Set tasks
A) Name every square-bracketed tag that appears in the proof about annihilators of a direct sum below.
B) In the proof about annihilators of a direct sum below, what is the direct sum over the empty family by definition?

==== Text segment ====

[proofplan]
We prove the equality by mutual containment. An element that annihilates the direct sum must annihilate each summand, because every element of a summand can be embedded as a vector supported at one index. Conversely, an element that annihilates every summand annihilates every finite-support tuple in the direct sum componentwise. The empty-index case is handled separately by the standard convention that the direct sum over the empty family is the zero module and the empty intersection is $R$.
[/proofplan]
[step:Handle the empty family by the zero module convention]
Assume first that $I=\varnothing$. By definition, the direct sum over the empty family is the zero left $R$-module $0$. Therefore every $r \in R$ annihilates it, so
\begin{align*}
\operatorname{Ann}_R\left(\bigoplus_{i \in \varnothing} M_i\right)=\operatorname{Ann}_R(0)=R.
\end{align*}
By the convention stated in the theorem, the empty intersection is also $R$:
\begin{align*}
\bigcap_{i \in \varnothing}\operatorname{Ann}_R(M_i)=R.
\end{align*}
Thus the asserted equality holds when $I=\varnothing$. For the rest of the proof, assume $I \neq \varnothing$.

==== Stored records ====

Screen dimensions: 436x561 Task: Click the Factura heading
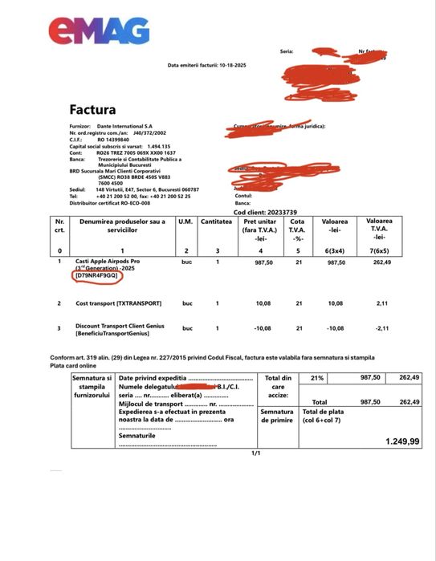(92, 109)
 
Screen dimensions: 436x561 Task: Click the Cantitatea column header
(217, 221)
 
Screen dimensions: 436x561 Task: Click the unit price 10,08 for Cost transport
(263, 304)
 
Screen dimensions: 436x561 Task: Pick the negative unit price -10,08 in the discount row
(263, 327)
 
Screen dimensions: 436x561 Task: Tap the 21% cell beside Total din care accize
(317, 378)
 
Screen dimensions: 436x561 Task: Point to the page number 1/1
(257, 453)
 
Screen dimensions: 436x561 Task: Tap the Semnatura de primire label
(277, 415)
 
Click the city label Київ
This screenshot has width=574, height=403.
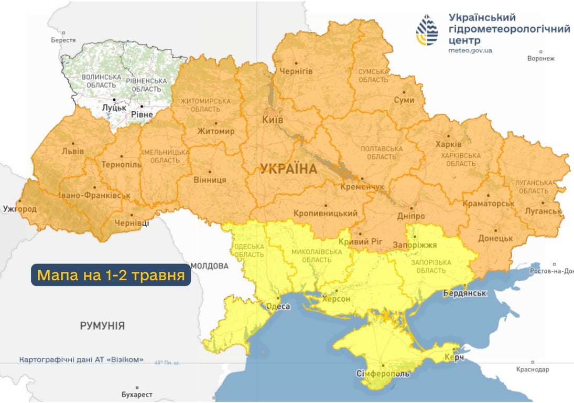click(273, 120)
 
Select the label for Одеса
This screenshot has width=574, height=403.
click(279, 306)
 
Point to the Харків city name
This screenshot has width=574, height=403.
click(449, 144)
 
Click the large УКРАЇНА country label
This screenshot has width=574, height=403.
click(289, 169)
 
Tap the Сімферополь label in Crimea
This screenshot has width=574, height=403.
click(383, 374)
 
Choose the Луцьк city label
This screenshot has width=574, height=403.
click(114, 107)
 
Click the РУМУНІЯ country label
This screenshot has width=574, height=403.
click(102, 326)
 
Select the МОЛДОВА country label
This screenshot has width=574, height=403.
click(210, 266)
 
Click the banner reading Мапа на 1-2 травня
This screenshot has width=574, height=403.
click(111, 275)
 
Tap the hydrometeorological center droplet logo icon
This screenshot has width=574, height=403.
click(427, 30)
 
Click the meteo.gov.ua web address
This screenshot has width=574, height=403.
click(470, 50)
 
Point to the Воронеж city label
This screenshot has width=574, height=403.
click(540, 58)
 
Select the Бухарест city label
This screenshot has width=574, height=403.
click(136, 394)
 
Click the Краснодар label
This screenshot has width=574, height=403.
click(532, 369)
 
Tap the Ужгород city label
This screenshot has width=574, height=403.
click(19, 209)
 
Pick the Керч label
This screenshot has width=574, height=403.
click(453, 357)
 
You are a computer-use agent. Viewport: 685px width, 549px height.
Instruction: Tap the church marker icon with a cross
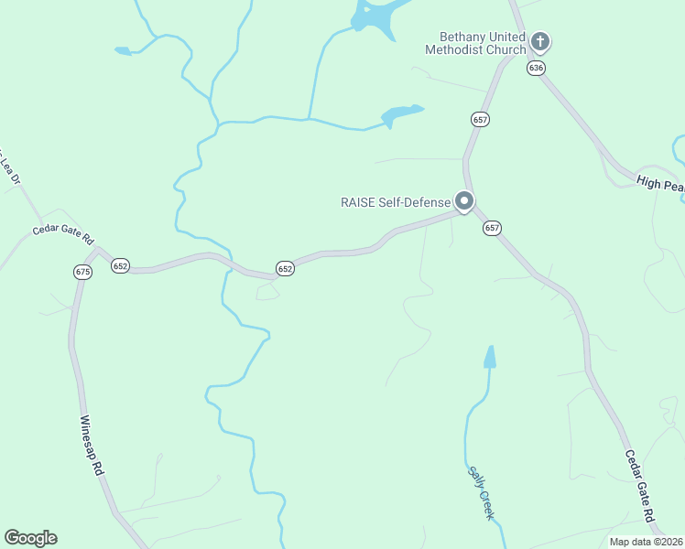(x=540, y=41)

====

Solution list
A)
- [proofplan]
- [/proofplan]
- [step:Handle the empty family by the zero module convention]

B) It is the zero left $R$-module $0$.